Ausland

Opferzahl bei Beben in Haiti übersteigt 1.400

  • Dienstag, 17. August 2021
/picture alliance/ASSOCIATED PRESS, Matias Delacroix
/picture alliance/ASSOCIATED PRESS, Matias Delacroix

Saint-Louis-du-Sud – Nach dem Erdbeben in Haiti ist die Zahl der bestätigten Todesopfer auf 1.419 ge­stiegen. Rund 6.900 Menschen wurden bei der Katastrophe am vergangenen Samstag verletzt, wie die Zivilschutz­behörde des Karibikstaates gestern mitteilte.

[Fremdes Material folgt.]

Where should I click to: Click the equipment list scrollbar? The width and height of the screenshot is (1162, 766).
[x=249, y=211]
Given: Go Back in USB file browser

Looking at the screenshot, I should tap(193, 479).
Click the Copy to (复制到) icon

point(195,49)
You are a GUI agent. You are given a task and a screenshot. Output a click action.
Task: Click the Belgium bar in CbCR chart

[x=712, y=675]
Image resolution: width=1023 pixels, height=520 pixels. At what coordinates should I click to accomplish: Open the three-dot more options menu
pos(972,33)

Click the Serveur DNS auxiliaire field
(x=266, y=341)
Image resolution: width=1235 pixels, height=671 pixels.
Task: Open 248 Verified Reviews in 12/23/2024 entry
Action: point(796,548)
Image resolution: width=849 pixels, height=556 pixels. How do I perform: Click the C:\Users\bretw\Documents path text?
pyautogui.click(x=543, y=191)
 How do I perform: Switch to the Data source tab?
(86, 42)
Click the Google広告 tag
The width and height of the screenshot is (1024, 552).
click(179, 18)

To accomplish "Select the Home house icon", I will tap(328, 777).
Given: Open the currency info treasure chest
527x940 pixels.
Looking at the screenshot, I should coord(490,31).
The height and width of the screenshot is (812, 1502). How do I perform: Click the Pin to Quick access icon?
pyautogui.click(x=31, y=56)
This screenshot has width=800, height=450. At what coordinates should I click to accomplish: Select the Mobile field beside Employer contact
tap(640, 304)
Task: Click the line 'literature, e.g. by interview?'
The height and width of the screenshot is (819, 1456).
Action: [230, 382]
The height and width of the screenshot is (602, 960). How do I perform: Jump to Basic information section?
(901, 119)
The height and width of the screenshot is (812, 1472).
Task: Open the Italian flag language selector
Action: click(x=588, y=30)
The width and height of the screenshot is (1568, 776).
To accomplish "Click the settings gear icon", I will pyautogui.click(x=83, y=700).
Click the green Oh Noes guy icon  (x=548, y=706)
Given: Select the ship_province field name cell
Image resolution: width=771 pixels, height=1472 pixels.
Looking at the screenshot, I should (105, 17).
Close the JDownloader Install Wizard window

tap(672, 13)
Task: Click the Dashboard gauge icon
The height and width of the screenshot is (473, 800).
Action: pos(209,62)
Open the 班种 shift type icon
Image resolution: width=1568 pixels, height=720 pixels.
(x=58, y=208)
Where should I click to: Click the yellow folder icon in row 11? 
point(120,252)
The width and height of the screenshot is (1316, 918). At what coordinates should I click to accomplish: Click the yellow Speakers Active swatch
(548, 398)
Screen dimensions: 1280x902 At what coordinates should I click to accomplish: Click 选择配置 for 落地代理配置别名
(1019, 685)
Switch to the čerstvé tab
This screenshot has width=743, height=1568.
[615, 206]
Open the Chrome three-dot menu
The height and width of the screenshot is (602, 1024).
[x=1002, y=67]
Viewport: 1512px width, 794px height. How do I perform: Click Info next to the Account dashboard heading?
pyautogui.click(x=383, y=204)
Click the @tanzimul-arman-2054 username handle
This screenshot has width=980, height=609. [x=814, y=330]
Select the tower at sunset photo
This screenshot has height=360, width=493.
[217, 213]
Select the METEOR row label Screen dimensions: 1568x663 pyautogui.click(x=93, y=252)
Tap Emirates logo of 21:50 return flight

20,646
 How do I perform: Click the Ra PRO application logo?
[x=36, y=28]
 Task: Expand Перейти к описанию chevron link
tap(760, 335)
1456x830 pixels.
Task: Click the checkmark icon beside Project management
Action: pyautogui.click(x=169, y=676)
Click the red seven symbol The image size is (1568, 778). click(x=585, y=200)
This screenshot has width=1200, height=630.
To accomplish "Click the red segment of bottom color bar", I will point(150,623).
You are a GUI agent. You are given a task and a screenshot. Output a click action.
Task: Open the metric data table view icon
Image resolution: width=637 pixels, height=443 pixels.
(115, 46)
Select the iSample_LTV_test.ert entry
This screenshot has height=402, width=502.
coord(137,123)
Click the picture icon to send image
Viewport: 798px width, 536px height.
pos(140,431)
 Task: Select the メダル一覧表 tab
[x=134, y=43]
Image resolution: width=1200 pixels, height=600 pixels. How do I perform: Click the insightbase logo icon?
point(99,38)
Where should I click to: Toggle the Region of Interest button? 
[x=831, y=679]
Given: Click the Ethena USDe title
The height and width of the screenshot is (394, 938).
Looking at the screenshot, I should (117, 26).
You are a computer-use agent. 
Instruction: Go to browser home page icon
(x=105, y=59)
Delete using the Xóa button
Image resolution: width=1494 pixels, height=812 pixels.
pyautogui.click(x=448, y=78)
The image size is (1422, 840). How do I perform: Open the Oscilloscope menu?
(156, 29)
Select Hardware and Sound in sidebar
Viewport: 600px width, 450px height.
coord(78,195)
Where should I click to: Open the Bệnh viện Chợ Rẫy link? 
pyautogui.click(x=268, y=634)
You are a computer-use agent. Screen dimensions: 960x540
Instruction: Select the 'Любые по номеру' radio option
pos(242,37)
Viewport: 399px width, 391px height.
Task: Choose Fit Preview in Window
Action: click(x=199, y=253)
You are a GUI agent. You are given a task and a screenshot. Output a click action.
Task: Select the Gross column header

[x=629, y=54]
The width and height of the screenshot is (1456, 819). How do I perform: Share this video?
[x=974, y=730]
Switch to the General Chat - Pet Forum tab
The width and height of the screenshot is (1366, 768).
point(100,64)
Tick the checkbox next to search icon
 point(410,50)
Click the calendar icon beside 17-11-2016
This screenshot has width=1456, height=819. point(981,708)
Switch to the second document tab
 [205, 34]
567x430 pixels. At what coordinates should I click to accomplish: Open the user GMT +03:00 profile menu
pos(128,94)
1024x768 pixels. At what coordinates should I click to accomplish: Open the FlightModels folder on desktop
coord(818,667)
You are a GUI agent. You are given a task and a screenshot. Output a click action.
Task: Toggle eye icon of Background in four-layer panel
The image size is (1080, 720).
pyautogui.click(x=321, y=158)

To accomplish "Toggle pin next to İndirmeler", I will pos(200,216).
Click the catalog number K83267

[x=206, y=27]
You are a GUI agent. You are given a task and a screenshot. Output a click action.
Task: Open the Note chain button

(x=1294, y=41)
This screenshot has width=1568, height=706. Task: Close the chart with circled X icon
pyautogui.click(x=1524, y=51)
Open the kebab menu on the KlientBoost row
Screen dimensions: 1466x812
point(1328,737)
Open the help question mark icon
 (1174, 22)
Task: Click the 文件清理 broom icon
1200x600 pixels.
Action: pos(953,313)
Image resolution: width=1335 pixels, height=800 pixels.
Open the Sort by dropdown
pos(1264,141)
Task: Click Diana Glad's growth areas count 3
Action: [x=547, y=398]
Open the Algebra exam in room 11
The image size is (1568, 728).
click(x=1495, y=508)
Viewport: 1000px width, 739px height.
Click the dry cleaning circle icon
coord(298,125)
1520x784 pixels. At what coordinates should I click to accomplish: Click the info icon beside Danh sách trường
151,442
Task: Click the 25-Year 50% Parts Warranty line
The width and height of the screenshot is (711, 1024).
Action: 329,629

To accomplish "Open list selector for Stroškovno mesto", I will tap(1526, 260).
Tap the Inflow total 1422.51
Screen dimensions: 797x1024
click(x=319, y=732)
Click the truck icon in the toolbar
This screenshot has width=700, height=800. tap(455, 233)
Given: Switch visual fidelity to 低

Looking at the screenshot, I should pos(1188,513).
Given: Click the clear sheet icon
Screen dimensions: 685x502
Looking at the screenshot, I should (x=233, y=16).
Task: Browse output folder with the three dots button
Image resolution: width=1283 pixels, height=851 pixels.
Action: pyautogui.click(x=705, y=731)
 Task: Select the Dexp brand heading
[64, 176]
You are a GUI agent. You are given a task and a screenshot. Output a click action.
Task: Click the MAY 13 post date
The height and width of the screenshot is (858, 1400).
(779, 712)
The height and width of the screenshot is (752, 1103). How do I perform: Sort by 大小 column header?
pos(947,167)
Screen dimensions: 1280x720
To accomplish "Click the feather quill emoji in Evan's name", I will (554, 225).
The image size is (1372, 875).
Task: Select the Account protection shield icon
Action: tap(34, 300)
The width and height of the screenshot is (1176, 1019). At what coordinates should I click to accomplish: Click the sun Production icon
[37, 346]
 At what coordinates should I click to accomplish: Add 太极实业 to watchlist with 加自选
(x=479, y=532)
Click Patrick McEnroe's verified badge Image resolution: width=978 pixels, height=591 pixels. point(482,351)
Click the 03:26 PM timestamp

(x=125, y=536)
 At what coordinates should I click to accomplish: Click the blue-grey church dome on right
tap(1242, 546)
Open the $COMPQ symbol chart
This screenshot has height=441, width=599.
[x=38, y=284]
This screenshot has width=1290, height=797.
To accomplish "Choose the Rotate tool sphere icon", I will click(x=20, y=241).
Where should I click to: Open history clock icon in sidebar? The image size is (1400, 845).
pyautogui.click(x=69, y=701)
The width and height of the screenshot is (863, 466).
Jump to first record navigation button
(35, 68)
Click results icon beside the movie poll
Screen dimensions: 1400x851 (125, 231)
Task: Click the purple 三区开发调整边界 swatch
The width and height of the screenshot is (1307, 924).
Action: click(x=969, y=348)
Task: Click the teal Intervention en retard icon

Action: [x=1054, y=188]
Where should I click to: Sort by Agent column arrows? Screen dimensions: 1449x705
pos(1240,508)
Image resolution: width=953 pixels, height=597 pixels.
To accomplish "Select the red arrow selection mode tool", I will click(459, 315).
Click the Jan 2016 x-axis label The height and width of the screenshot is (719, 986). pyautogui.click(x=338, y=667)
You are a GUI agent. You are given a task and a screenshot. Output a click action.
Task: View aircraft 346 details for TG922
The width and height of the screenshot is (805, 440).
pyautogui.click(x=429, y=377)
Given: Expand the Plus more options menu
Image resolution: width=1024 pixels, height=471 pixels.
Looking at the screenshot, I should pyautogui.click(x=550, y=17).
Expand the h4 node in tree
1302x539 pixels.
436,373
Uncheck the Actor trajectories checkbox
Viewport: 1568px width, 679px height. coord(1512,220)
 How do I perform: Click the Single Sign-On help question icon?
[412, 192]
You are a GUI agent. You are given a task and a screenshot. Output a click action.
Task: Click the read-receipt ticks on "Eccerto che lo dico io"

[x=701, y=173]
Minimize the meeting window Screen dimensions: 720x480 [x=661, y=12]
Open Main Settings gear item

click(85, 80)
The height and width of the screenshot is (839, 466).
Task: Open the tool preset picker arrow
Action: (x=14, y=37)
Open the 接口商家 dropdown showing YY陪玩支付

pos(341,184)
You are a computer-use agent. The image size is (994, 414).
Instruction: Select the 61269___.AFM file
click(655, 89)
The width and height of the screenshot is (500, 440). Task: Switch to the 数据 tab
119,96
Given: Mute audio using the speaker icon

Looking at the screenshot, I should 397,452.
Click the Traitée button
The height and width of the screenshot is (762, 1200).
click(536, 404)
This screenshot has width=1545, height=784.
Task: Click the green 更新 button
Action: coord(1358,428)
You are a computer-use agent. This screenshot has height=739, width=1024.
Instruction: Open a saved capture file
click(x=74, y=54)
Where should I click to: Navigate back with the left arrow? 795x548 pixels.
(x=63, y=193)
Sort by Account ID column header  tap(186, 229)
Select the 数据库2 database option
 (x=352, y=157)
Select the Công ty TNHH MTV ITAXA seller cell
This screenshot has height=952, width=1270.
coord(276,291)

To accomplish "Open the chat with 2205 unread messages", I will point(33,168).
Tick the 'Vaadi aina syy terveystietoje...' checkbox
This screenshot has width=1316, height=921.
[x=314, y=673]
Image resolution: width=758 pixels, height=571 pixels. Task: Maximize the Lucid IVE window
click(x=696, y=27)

Einen Tag zuvor hatte sie die Zahl der Todesopfer mit mindestens 1.297 angegeben. Es wurden noch zahlreiche Menschen in den Trümmern der vielen zerstörten Gebäude im Süden des Landes vermutet. Die Lage der Überlebenden war nicht nur wegen fehlenden Zugangs zu medizinischer Versorgung dramatisch: Dem betroffenen Gebiet näherte sich nun auch noch ein Tropensturm.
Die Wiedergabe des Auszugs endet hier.